Subtotal villous atrophy may be present histologically in:
• 
coeliac disease
• 
tropical sprue
• 
giardiasis
• 
lymphoma
• 
hypogammaglobulinaemia
• 
Whipple’s disease.
    
Note that tissue transglutaminase (or anti-endomysial antibody) is the most useful screening test for sprue. Remember that 2% of the population is IgA deficient and will have negative serology, so check IgA levels if testing is negative and your suspicion is high. Do not rely on antigliadin antibodies. Serology is not a substitute for small bowel biopsy, which remains the gold standard test if coeliac disease is suspected.

c. 
Vitamin B
12
absorption may be abnormal in ileal disease, bacterial overgrowth, pernicious anaemia and pancreatic disease.

d. 
Greatly raised faecal fat levels (>40 g per day) strongly suggest pancreatic disease, but this test is now uncommonly available. An alternative is faecal elastase testing.
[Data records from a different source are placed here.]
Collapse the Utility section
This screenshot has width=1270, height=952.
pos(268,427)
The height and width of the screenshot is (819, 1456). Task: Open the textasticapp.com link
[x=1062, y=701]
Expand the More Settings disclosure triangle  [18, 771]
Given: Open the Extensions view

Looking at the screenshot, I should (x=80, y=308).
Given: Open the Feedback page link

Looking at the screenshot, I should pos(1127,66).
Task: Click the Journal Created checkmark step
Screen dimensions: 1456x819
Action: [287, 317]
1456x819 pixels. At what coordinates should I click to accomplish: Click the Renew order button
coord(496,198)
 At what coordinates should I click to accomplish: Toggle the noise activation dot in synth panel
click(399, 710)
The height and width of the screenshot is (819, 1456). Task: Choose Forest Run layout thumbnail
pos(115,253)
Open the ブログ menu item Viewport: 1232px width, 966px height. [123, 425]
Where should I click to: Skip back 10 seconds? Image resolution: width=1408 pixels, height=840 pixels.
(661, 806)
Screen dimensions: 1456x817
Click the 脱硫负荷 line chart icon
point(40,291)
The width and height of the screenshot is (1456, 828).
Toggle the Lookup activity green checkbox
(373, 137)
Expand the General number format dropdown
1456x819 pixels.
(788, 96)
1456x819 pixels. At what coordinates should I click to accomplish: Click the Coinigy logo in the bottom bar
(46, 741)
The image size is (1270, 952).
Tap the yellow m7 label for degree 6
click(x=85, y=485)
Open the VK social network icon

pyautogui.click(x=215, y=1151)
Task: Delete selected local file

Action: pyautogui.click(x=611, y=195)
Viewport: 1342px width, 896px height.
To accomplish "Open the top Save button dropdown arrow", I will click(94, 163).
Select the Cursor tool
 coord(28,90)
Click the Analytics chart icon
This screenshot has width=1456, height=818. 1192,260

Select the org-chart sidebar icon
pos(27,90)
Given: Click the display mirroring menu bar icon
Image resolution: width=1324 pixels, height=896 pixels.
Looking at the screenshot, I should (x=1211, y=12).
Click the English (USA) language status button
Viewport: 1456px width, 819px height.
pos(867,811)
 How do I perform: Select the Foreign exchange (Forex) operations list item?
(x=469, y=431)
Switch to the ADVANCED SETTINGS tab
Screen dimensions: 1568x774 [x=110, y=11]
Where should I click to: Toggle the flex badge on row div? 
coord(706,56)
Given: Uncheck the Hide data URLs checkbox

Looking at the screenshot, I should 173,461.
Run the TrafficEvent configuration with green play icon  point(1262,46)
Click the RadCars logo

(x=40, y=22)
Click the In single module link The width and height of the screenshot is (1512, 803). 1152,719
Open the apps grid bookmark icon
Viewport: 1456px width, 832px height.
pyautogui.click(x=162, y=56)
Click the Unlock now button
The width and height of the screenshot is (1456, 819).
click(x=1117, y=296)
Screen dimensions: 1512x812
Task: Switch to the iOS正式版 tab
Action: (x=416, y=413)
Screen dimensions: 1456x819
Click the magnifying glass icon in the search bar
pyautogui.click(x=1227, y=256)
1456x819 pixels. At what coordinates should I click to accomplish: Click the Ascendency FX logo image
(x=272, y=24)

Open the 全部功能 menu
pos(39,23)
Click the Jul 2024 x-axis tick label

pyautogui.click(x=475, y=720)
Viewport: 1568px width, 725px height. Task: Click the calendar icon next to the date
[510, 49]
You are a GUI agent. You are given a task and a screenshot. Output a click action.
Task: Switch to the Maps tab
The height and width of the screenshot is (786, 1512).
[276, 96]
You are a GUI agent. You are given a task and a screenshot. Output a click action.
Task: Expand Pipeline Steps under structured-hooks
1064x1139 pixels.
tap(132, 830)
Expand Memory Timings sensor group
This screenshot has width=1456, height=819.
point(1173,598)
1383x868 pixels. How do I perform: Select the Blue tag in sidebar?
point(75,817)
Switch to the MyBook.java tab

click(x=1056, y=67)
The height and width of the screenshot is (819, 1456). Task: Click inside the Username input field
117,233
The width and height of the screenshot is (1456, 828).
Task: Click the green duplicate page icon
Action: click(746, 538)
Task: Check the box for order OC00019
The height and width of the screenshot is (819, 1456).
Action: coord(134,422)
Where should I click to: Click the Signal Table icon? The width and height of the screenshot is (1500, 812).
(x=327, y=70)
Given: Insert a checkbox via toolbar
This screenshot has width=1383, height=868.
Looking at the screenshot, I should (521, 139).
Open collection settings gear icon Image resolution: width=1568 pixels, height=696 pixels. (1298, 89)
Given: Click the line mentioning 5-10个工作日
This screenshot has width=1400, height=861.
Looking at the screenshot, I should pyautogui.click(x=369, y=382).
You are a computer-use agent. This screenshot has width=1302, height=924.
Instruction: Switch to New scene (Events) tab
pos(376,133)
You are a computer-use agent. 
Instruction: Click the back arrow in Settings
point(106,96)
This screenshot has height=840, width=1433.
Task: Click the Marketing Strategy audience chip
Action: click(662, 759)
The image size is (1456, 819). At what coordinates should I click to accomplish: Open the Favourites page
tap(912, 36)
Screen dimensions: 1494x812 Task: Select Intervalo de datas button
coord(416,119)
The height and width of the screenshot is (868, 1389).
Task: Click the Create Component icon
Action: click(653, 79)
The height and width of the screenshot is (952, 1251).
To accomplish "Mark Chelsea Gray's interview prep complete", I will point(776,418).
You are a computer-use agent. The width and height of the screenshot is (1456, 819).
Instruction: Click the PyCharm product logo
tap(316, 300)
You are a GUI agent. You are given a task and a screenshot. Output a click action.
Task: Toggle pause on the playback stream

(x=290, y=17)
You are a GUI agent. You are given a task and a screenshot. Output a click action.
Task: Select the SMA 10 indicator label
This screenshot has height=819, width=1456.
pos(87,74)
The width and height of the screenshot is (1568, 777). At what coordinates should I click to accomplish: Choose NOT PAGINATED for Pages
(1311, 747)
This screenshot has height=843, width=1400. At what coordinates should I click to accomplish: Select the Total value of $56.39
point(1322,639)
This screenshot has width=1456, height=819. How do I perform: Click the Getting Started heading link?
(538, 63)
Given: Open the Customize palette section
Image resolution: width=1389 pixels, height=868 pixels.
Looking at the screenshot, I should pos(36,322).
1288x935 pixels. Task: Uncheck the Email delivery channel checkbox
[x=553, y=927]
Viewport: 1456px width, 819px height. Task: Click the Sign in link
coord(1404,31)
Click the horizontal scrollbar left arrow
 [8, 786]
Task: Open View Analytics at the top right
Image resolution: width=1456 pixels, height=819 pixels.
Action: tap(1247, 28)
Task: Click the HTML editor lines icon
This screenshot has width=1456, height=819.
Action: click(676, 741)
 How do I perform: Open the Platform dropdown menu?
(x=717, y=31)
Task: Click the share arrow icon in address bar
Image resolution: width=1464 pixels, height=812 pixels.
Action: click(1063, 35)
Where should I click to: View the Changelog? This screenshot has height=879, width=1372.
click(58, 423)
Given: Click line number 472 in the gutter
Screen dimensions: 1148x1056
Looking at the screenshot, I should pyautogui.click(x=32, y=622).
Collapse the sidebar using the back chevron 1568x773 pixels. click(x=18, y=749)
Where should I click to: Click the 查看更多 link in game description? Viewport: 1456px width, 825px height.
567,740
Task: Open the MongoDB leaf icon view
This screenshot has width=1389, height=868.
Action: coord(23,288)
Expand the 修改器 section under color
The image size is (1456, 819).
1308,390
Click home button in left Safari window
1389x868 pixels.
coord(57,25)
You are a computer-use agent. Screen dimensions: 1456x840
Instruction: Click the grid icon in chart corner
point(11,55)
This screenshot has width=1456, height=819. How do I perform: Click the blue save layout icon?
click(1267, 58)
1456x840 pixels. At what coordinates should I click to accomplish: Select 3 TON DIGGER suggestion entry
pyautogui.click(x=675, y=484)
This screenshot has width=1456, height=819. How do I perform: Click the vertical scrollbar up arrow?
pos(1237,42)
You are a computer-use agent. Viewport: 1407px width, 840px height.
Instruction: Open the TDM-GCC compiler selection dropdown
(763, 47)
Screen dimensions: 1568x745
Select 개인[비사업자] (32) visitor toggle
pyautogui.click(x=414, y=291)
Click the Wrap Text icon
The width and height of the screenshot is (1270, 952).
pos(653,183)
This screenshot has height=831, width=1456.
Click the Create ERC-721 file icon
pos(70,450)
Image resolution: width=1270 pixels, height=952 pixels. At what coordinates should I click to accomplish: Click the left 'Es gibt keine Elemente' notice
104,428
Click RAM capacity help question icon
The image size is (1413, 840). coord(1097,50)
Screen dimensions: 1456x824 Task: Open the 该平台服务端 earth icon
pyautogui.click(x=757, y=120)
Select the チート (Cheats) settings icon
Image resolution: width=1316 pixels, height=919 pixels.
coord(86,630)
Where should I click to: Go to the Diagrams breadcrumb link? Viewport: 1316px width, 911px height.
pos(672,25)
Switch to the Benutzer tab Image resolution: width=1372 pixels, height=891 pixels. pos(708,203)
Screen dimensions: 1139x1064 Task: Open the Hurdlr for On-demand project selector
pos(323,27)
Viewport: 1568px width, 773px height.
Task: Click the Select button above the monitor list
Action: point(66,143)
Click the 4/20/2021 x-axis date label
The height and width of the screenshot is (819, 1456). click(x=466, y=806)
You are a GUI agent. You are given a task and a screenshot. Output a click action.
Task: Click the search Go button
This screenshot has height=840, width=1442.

Suspected pancreatic disease is investigated by plain abdominal X-ray films (for calcification), CT scan, magnetic resonance cholangiopancreatography (MRCP) and endoscopic ultrasound; pancreatic function testing is not performed routinely.

Treatment

Treatment depends on the cause and also involves the replacement of essential nutrients (see
Table 7.3
).

Table 7.3

Causes and treatment of malabsorption

Management of coeliac disease

Coeliac disease is a commonly missed diagnosis! Have a low threshold for ordering serology; patients may present with no gastrointestinal symptoms. Remember to consider the possibility of coeliac disease in a patient with osteoporosis or osteomalacia, abnormal transaminases, new neuropsychiatric symptoms or unexplained iron deficiency.

1. 
The management of coeliac disease includes a gluten-free diet (exclusion of wheat, rye and barley; there is controversy about oats). Symptoms usually improve in weeks and the histology in months; tissue transglutaminase antibody also normalises in 3 to 6 months.

2. 
A strict diet may reduce complications. It is reasonable to re-biopsy the duodenum in 3 months to confirm histological healing.

3. 
Lack of response to a gluten-free diet may be caused by inadvertent gluten exposure, the presence of another problem (e.g. lactose intolerance, pancreatic insufficiency, bacterial overgrowth), refractory sprue (which may respond to corticosteroids) or lymphoma (T cell enteropathy: unresponsive to steroids).

4. 
Pneumococcal vaccine is recommended because of the hyposplenism of coeliac disease.

5. 
Osteoporosis must be looked for and managed.

6. 
Latent coeliac disease can be diagnosed if the small bowel biopsy appears normal but there is a positive serology. For these patients, a gluten-free diet is not usually recommended, but follow-up with repeat biopsy is indicated if the symptoms recur.